Copy out the full text on the multisectoral monetary model, word for word.

STUDY TEXT:
╔══

Multisectoral monetary model developed in Mathcad & Mathematica
Multisectoral monetary model developed in Mathcad & Mathematica
  • Once you've modeled one economy, you've modeled them all, so to speak—in that a structure that fully describes a single country's financial and physical economic systems can be modified to describe another's. Link the two via exchange rates, exports & imports and financial flows, and you have a dynamic, complete model of the global economy.
Of course, an economy can't be modeled in the same way that an engineering system can: you can't predict precisely what will happen in the future, because human agency will intervene, and unpredictable extra-economic effects do occur. But Minsky will enable the modeling of the financial imperatives, physical constraints and nonlinear feedbacks that exist in the real world, and which are ignored in existing economic models and economic policy. It will also allow issues that current models completely ignore—such as the level and rate of growth of private debt—to be properly considered. That has to lead to a better economics.

╚══

DATASET EXCERPT:

╔══

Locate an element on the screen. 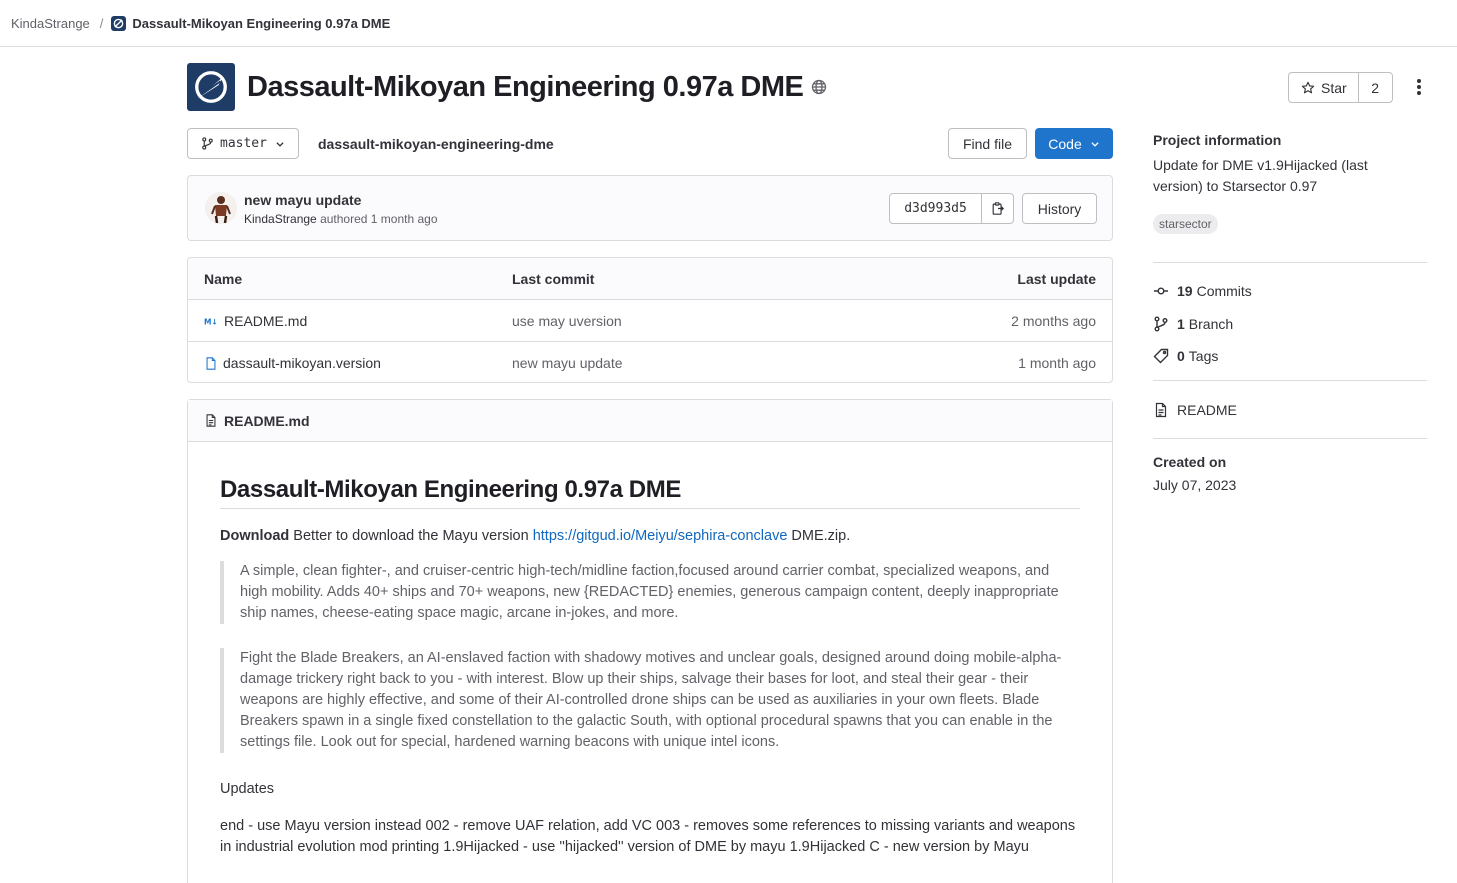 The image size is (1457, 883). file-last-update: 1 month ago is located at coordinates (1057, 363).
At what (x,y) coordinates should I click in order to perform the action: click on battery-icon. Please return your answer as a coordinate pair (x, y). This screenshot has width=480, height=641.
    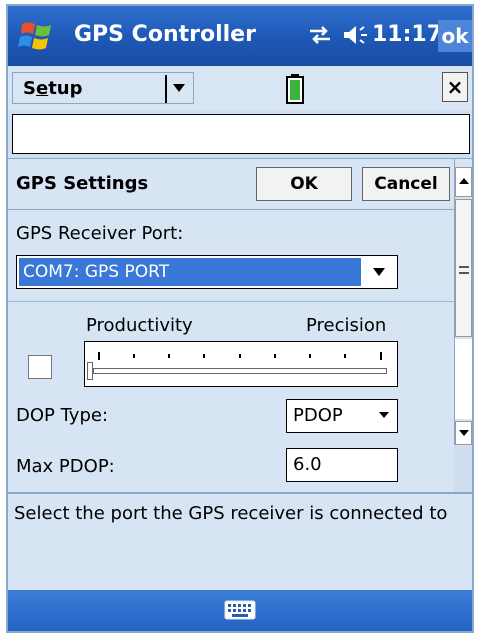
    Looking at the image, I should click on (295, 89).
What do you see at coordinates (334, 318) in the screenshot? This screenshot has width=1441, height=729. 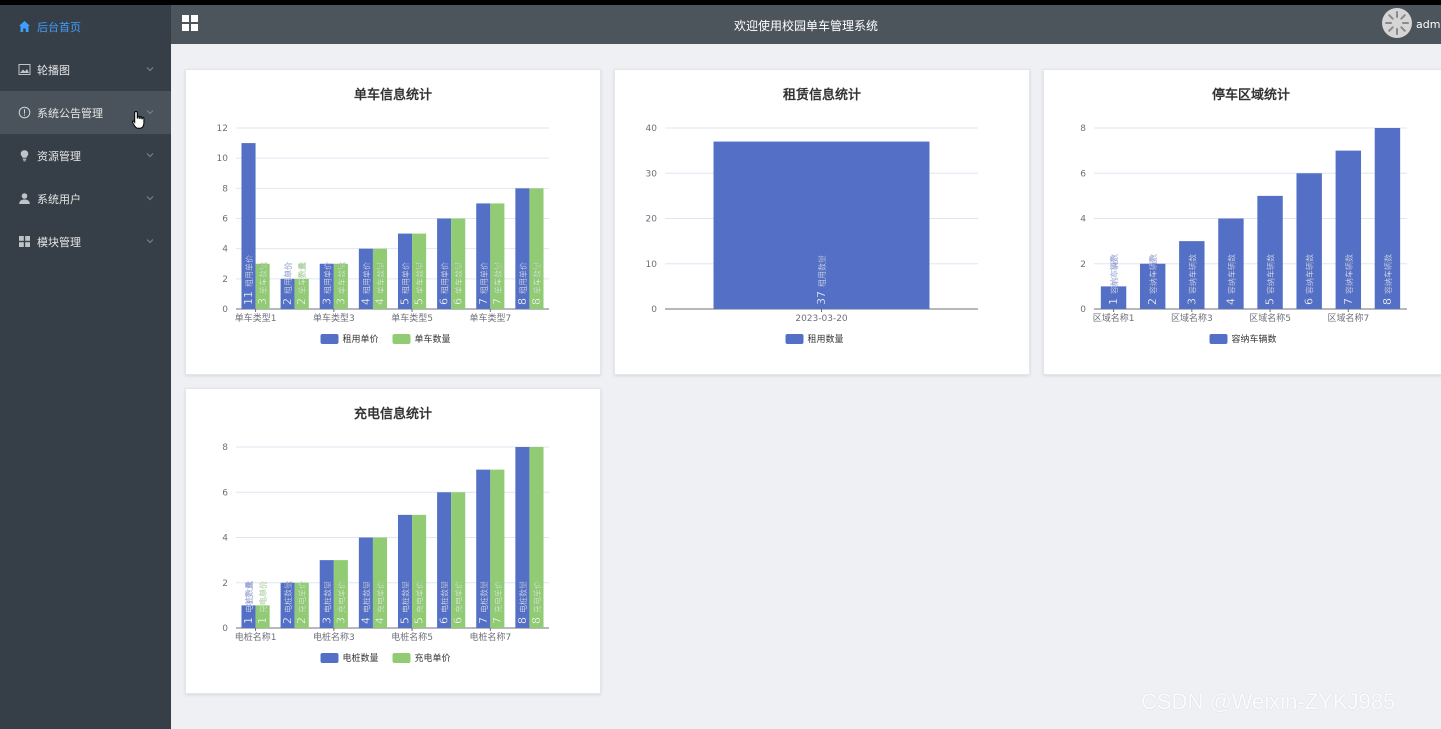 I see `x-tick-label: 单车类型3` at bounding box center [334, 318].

╚══

SOLUTION FOR THIS EXERCISE:
Multisectoral monetary model developed in Mathcad & Mathematica
Multisectoral monetary model developed in Mathcad & Mathematica
  • Once you've modeled one economy, you've modeled them all, so to speak—in that a structure that fully describes a single country's financial and physical economic systems can be modified to describe another's. Link the two via exchange rates, exports & imports and financial flows, and you have a dynamic, complete model of the global economy.
Of course, an economy can't be modeled in the same way that an engineering system can: you can't predict precisely what will happen in the future, because human agency will intervene, and unpredictable extra-economic effects do occur. But Minsky will enable the modeling of the financial imperatives, physical constraints and nonlinear feedbacks that exist in the real world, and which are ignored in existing economic models and economic policy. It will also allow issues that current models completely ignore—such as the level and rate of growth of private debt—to be properly considered. That has to lead to a better economics.